EXTRACTED DATA below:

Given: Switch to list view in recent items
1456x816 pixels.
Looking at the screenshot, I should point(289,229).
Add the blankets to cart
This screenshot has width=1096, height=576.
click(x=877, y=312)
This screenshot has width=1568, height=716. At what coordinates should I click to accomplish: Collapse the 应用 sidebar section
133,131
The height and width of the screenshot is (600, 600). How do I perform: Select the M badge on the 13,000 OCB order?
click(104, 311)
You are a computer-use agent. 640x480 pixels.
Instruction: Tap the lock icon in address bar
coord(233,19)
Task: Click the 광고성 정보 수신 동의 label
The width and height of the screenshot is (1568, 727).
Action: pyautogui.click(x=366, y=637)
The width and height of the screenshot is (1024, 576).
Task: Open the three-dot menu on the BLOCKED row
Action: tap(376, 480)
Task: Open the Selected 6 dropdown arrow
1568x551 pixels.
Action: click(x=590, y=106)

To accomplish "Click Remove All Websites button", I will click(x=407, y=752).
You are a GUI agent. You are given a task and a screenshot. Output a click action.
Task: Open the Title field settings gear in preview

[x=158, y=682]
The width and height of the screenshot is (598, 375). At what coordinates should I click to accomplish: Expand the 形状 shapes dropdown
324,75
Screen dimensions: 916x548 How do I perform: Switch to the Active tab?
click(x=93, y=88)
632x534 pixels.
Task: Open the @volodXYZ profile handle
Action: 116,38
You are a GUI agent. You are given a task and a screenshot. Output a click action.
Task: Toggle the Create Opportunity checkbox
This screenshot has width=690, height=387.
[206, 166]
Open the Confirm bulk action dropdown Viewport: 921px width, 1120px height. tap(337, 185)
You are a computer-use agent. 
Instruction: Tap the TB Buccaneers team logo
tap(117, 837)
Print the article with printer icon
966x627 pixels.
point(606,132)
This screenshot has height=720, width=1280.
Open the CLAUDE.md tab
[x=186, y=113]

End of EXTRACTED DATA.

YOUR ASSIGNMENT |
Your answer must be the full set of records above, reproduced exactly.

ANSWER SECTION |
Given: Switch to list view in recent items
1456x816 pixels.
Looking at the screenshot, I should point(289,229).
Add the blankets to cart
This screenshot has width=1096, height=576.
click(x=877, y=312)
This screenshot has width=1568, height=716. At what coordinates should I click to accomplish: Collapse the 应用 sidebar section
133,131
The height and width of the screenshot is (600, 600). How do I perform: Select the M badge on the 13,000 OCB order?
click(104, 311)
You are a computer-use agent. 640x480 pixels.
Instruction: Tap the lock icon in address bar
coord(233,19)
Task: Click the 광고성 정보 수신 동의 label
The width and height of the screenshot is (1568, 727).
Action: pyautogui.click(x=366, y=637)
The width and height of the screenshot is (1024, 576).
Task: Open the three-dot menu on the BLOCKED row
Action: tap(376, 480)
Task: Open the Selected 6 dropdown arrow
1568x551 pixels.
Action: click(x=590, y=106)

To accomplish "Click Remove All Websites button", I will click(x=407, y=752).
You are a GUI agent. You are given a task and a screenshot. Output a click action.
Task: Open the Title field settings gear in preview

[x=158, y=682]
The width and height of the screenshot is (598, 375). At what coordinates should I click to accomplish: Expand the 形状 shapes dropdown
324,75
Screen dimensions: 916x548 How do I perform: Switch to the Active tab?
click(x=93, y=88)
632x534 pixels.
Task: Open the @volodXYZ profile handle
Action: 116,38
You are a GUI agent. You are given a task and a screenshot. Output a click action.
Task: Toggle the Create Opportunity checkbox
This screenshot has width=690, height=387.
[206, 166]
Open the Confirm bulk action dropdown Viewport: 921px width, 1120px height. tap(337, 185)
You are a computer-use agent. 
Instruction: Tap the TB Buccaneers team logo
tap(117, 837)
Print the article with printer icon
966x627 pixels.
point(606,132)
This screenshot has height=720, width=1280.
Open the CLAUDE.md tab
[x=186, y=113]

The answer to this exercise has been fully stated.